What you need to do:
Each line below from the one containing "Given: Click the Longitude column header" through the one containing "Task: Click the Aufzeichnen record icon" should be output exactly as it stands, and no other line should appear.

Dataset excerpts:
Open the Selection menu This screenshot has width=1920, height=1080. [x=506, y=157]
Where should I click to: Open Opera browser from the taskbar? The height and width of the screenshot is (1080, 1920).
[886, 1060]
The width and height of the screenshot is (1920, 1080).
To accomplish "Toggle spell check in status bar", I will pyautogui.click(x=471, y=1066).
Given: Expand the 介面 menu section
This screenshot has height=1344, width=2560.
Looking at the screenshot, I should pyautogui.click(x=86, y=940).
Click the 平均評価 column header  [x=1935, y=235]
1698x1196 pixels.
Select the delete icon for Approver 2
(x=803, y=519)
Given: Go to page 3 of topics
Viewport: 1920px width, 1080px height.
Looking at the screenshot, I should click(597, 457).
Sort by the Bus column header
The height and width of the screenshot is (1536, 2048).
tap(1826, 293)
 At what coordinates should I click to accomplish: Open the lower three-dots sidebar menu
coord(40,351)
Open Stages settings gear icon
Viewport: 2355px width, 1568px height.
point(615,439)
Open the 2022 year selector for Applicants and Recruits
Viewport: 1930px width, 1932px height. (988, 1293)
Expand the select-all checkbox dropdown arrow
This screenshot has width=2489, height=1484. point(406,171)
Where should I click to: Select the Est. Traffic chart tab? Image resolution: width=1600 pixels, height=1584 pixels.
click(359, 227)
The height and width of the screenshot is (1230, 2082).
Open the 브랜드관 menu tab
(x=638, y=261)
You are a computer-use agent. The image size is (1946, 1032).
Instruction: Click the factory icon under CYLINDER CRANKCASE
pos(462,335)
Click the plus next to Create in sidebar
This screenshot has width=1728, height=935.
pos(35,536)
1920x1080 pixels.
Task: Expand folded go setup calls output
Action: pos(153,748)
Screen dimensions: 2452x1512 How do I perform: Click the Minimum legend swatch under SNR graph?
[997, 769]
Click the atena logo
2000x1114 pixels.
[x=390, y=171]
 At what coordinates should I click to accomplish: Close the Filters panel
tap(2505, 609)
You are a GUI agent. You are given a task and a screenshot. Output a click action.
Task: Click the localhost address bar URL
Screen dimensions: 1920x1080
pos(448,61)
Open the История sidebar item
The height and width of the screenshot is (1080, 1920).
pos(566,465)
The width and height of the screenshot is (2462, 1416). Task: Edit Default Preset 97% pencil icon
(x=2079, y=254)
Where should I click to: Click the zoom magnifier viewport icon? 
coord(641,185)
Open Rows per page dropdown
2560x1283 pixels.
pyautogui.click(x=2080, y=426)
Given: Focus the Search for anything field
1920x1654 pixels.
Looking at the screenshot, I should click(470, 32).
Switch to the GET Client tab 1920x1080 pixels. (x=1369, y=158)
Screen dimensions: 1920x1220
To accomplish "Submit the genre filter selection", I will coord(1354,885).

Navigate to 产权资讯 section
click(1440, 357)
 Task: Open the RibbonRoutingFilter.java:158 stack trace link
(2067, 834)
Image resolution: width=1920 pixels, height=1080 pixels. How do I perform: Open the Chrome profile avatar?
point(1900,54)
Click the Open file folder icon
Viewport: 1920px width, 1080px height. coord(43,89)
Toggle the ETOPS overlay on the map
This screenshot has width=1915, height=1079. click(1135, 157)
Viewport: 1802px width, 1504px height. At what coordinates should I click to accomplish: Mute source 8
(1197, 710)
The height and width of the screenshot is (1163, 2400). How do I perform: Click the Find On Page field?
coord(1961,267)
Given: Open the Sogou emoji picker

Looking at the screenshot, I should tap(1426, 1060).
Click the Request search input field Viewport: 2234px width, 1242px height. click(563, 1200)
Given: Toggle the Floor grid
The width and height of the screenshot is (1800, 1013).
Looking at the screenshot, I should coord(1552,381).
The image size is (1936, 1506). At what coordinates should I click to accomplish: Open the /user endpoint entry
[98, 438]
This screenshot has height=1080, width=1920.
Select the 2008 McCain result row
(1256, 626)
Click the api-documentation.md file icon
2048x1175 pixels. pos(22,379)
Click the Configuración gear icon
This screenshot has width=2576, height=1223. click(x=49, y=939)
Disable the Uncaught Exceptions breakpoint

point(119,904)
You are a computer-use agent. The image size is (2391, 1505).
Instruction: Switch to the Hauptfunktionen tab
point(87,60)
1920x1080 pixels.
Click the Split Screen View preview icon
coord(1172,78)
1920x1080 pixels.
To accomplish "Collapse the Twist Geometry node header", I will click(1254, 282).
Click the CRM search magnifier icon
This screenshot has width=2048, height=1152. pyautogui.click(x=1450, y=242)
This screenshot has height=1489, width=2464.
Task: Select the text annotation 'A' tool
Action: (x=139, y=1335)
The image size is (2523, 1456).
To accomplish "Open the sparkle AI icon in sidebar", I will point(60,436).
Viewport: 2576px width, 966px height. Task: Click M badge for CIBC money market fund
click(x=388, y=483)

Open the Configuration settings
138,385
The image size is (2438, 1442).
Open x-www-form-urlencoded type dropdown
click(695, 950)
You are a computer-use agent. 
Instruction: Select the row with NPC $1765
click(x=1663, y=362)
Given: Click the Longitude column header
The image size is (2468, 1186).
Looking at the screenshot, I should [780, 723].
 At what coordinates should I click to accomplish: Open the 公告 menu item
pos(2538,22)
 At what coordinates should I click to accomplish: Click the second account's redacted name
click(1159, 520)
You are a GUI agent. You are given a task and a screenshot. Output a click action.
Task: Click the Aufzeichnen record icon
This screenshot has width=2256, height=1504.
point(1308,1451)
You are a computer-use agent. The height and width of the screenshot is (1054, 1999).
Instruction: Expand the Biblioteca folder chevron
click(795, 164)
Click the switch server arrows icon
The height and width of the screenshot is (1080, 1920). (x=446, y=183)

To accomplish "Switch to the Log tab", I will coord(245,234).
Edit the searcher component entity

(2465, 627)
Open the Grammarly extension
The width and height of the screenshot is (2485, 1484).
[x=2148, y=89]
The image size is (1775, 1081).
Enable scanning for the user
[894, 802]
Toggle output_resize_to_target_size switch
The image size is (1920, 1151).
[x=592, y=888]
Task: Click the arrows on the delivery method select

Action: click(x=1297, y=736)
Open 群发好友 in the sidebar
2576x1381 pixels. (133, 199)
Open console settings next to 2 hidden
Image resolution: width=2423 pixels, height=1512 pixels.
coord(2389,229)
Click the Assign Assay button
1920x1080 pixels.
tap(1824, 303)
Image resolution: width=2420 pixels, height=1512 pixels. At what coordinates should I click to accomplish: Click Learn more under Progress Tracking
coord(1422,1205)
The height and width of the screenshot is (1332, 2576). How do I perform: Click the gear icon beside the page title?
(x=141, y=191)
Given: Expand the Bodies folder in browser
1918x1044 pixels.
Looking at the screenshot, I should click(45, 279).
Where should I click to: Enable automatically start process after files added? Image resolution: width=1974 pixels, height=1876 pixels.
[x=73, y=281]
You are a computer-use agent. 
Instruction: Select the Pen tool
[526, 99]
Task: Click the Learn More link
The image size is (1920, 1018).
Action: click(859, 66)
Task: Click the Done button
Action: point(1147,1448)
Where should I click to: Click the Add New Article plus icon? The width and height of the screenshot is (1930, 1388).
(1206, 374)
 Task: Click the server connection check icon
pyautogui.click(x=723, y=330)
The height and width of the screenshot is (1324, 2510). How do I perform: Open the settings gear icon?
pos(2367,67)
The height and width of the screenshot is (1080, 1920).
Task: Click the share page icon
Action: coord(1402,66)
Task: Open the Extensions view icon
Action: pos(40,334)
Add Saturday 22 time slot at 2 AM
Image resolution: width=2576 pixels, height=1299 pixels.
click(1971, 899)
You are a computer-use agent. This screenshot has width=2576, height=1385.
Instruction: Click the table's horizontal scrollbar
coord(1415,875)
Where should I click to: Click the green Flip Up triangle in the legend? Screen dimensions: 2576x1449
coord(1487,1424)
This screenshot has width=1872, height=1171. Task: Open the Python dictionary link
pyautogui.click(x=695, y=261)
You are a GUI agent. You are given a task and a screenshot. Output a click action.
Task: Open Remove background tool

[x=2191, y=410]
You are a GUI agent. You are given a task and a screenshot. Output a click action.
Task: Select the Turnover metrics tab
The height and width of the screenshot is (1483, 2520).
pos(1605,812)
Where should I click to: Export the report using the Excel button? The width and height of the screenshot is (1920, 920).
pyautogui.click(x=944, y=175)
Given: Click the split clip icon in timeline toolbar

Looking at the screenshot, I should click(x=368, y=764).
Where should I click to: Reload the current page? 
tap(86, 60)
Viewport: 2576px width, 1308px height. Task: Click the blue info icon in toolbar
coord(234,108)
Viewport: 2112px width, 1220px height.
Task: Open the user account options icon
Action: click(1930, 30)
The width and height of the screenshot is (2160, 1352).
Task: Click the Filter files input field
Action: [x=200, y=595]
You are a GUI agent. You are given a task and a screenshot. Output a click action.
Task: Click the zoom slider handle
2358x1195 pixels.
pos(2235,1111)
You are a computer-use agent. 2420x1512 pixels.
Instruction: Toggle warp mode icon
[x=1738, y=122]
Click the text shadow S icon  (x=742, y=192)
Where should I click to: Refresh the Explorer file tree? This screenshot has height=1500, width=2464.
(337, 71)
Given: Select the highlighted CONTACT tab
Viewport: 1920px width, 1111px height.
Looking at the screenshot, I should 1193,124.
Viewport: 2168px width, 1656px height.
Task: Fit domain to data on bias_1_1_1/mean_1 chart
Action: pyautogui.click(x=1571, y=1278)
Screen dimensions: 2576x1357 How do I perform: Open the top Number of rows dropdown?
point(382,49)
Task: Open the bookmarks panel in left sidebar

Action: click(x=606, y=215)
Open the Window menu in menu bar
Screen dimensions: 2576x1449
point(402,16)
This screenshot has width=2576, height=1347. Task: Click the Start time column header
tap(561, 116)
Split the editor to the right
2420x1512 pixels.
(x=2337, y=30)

Exercise answer:
Given: Click the Longitude column header
The image size is (2468, 1186).
Looking at the screenshot, I should [780, 723].
 At what coordinates should I click to accomplish: Open the 公告 menu item
pos(2538,22)
 At what coordinates should I click to accomplish: Click the second account's redacted name
click(1159, 520)
You are a GUI agent. You are given a task and a screenshot. Output a click action.
Task: Click the Aufzeichnen record icon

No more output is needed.